Leyendo el espeluznante y magnífico reportaje que sacó este periódico hace un par de semanas sobre los curas pederastas, con nombres y fotos de los religiosos condenados (Padres del mal, de Luis Gómez y Jesús Duva), lo que más me espantó no fue la perversidad de esos miserables, ni el hecho de que fueran sacerdotes (por desgracia hay pedófilos en todos los rincones sociales), y ni siquiera la política de ocultación de los abusos que ha estado practicando la Iglesia durante tantos años, aunque desde luego eso sea un indignante escándalo. Lo que me pareció más terrible es la resistencia social a admitir que esos abusos existen y, por consiguiente, la tendencia a culpabilizar a las víctimas.
Quiero decir que cuando cae una red de pornografía infantil, la gente se muestra muy dispuesta a creer que la maldad existe: son criminales, malhechores organizados, tipos que, en apariencia, no tienen nada que ver con la sociedad convencional. Pero cuando los abusos son cometidos por el vecino, por el párroco, por el padre de la amiga de tu hija… Ah, eso no lo queremos ver, no lo queremos saber, no lo podemos aceptar. No acabo de entender esa cerrazón que termina convirtiéndose en complicidad con el pederasta; tal vez en el fondo nos sintamos responsables de no haber sabido defender a esos críos.

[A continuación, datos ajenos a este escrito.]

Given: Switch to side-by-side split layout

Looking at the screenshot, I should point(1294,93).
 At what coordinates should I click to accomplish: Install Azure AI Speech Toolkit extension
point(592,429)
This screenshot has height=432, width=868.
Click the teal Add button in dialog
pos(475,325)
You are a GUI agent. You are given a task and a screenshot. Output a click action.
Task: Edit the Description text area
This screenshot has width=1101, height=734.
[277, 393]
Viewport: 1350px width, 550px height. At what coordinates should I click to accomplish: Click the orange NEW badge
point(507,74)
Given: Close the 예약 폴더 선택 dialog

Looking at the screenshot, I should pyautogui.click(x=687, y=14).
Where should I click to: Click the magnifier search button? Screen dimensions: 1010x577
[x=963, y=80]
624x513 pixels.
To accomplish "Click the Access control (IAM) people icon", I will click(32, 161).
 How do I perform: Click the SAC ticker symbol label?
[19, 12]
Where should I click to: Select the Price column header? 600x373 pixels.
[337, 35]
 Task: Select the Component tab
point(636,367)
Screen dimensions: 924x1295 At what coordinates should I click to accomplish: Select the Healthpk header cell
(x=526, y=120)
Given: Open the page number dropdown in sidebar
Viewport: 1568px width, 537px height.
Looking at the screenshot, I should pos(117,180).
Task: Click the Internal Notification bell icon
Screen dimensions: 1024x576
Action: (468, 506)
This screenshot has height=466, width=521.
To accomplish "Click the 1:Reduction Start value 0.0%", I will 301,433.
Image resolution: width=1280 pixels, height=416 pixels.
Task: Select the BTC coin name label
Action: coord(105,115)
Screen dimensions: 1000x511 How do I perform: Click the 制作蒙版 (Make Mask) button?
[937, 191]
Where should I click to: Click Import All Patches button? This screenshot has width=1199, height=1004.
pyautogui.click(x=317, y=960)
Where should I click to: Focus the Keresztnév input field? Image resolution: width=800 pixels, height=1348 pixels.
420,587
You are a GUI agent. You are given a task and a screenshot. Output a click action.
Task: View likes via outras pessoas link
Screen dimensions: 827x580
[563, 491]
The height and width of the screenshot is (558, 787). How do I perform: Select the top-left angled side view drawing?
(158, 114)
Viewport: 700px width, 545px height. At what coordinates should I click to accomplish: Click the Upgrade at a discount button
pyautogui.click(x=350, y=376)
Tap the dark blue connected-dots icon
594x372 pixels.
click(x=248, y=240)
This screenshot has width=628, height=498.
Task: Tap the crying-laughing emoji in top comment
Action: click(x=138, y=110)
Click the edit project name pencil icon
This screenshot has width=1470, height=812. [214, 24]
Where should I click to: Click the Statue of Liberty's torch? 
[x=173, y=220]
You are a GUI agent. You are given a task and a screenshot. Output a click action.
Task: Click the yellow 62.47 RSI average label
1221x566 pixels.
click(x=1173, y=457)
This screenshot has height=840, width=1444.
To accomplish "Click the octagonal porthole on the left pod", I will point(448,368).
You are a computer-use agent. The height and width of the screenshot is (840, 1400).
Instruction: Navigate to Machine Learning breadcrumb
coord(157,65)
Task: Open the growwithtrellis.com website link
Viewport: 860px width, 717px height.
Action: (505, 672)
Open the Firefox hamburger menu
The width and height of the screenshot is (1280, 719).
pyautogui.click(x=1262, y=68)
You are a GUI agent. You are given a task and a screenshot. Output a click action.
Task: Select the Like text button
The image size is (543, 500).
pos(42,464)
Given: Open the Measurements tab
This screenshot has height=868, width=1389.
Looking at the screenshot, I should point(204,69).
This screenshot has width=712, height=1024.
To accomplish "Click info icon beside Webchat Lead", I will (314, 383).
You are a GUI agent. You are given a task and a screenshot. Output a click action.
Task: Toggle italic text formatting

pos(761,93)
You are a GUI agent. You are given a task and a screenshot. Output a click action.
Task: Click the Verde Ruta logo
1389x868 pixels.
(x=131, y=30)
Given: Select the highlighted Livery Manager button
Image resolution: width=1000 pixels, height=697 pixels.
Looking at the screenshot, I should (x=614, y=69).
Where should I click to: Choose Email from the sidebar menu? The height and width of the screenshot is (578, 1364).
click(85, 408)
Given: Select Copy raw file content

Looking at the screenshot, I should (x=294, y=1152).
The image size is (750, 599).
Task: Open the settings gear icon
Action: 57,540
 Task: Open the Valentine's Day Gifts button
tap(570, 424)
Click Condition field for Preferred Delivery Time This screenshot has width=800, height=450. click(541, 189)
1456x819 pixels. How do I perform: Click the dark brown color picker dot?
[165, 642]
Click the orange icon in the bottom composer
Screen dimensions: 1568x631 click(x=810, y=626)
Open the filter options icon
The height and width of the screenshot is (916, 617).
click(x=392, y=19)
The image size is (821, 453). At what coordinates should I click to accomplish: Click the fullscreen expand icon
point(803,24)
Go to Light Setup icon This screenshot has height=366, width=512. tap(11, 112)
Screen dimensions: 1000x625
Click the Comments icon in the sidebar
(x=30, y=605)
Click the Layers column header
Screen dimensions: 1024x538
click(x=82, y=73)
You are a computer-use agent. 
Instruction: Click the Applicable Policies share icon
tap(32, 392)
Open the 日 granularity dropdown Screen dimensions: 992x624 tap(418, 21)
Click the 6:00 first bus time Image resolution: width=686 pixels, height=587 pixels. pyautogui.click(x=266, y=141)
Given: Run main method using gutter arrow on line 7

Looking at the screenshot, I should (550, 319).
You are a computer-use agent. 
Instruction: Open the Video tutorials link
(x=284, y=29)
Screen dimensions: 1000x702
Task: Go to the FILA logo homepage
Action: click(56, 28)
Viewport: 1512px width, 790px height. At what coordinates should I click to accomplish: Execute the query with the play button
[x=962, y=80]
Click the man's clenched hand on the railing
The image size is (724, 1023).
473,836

Y así suceden cosas como las que contaban Gómez y Duva. Por ejemplo, que en el pueblo cordobés de Peñarroya, en donde los jueces condenaron al párroco Rey Godoy [en la fotografía] por realizar tocamientos libidinosos a seis niñas, 2.800 vecinos firmaran en apoyo del cura o incluso atosigaran a las crías por la calle preguntándoles: “¿No os lo habréis inventado todo vosotras?”. Si tenemos en cuenta que los niños víctimas de abusos por parte de adultos (y aún más si los agresores ocupan una posición de poder, como un sacerdote) se sienten sucios y culpables, como sostienen todos los expertos y como es evidente a poco que uno se pare a pensarlo, ese acoso por parte de los vecinos resulta repugnante.
Pero el problema no se limita a los abusos protagonizados por religiosos. Con el escándalo de los curas pederastas no hemos hecho más que asomar un poco la cabeza a una sima negrísima que aún sigue sepultada en la conciencia social: las agresiones sexuales cometidas por parientes cercanos e incluso por los padres. El incesto forma parte de los terribles secretos de alcoba, de ese mundo abisal que ocultan las familias y que a menudo jamás sale a la luz. De hecho, diversas organizaciones internacionales consideran que el 90% de los casos de incesto no se hacen públicos. Dada la oscuridad y la negación del tema, los datos fiables que tenemos sobre este tipo de abusos son escasos; pero el otro día, Lola Huete citaba en este periódico un trabajo de 2008 de la Revista d’Estudis de la Violència: entre un 20%-25% de mujeres y un 10%-15% de hombres españoles confesaron en diversos estudios haber sufrido abusos sexuales en la infancia; en el 39% de los casos, el agresor era el padre, y en el 30%, otro familiar. Y ahora hagan ustedes cuentas. Son cifras pavorosas.
Acaba de publicarse en España un libro esencial sobre el incesto: La primera vez tenía seis años, de la francesa Isabelle Aubry (Roca Editorial). Es un testimonio personal, en ocasiones difícilmente soportable, sobre el infierno vivido por una niña que fue sobada por su padre desde los seis años, violada sistemáticamente a partir de los 12 y luego, a partir de los 13, compartida por ese mismo padre en orgías múltiples con desconocidos. Y lo que es peor: cuando por fin, años después, Isabelle consiguió reconstruir su autoestima lo suficiente como para denunciar al monstruo, la justicia consideró que ella no se había resistido y que por lo tanto el padre no la había violado, de modo que sólo fue condenado a seis años de cárcel por abusos. Creer que una niña machacada física y psicológicamente desde los seis años puede resistirse a su verdugo es una aberración, y el fallo de ese juez es una indecencia. Tengo una novela que habla del incesto, y a raíz de su publicación a veces se me han acercado algunas mujeres. Mayores, jóvenes, incluso adolescentes; y me han susurrado sus historias, su dolor, su vergüenza. Siempre su vergüenza, porque la humillación y la culpabilización forman parte del abuso. Por eso hay que hablar de este tema abiertamente, y denunciar no sólo a los agresores, sino también la asquerosa complicidad social, la ceguera moral de tanta gente: esos jueces, esos vecinos. Aubry, que hoy tiene 45 años, no ha dejado de luchar y ha creado la Asociación Internacional de Víctimas del Incesto (www.aivi.org). Si lees esto y sabes de qué hablo, recuerda: no eres culpable, no estás solo, denuncia.